So no, a simple export of our current status screen won’t work from a privacy standpoint. The only servers I want shown in this page are our standard shared linux web hosting servers, the ones that many folks are on, the ones that people would most likely be looking for, and the ones that don’t run the risk of exposing any information we don’t consider pretty much public anyway. Furthermore, there’s some more information I’d like to work into the page that’s not currently contained in our monitoring system: Along with the current network status, I’d like to see a list of “Current Alerts” with details on any current network issues (something where we could update said alert with detailed information as the situation changes), “Past Alerts” with the last few reported problems, and even a “Scheduled Maintenance Windows” section where we could put details of any upcoming scheduled downtimes/etc. It is, I think, entirely doable, extremely informative for everyone involved, and, could even be done in such a way to alleviate the fears of even my marketing degree carrying friend (truthfully, I believe that given our normal track-record for quality uptime and service, this page, in the long run, would be a plus for us on the marketing side, not a negative)

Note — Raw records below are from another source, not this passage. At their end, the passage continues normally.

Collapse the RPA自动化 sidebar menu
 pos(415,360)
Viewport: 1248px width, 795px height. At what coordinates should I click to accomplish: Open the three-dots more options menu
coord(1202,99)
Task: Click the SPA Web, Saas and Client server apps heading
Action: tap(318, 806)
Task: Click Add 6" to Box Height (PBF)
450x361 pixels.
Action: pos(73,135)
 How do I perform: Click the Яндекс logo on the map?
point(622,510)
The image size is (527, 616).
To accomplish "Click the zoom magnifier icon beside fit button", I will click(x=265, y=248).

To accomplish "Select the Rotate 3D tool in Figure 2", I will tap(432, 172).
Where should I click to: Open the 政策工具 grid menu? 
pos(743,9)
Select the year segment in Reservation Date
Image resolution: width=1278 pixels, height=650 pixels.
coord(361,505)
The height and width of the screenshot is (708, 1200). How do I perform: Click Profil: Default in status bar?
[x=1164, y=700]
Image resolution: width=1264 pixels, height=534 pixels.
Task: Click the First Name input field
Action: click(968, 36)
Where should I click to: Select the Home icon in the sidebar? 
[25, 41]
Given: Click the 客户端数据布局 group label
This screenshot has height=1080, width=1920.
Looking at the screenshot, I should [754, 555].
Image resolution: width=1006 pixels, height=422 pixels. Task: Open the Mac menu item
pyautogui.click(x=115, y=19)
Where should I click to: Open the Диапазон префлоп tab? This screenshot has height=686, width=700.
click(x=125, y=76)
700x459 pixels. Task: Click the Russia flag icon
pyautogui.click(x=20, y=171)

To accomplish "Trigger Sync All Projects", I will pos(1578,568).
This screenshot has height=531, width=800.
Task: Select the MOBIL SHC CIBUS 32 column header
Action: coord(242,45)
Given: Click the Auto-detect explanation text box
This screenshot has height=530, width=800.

I’m sure there are some other things that we can do to improve communications with clients, and other parts of our service, and if anyone has any suggestions, comments, or even straight out complaints and grievances, I’d very much like it if they sent them my way (Comments here in the blog, the contact us page, a ticket, or even just an email). I always keep an eye out for feedback from clients (and even non-clients), and am always grateful for any ideas of feedback that comes my way. I’m sure in time there will be some other changes coming in the way things run here on the site, I just really got focused on the whole “Why wasn’t this information on the site? Why only tickets? Didn’t we spend all that time developing this new site so that it could be more dynamic and responsive to the needs of everyone? So why didn’t we use it?!” problem and spent all of last night fleshing this idea out. (And now, apparently, half of the day typing this entry, which again has gone on far longer then I planned… oh well.)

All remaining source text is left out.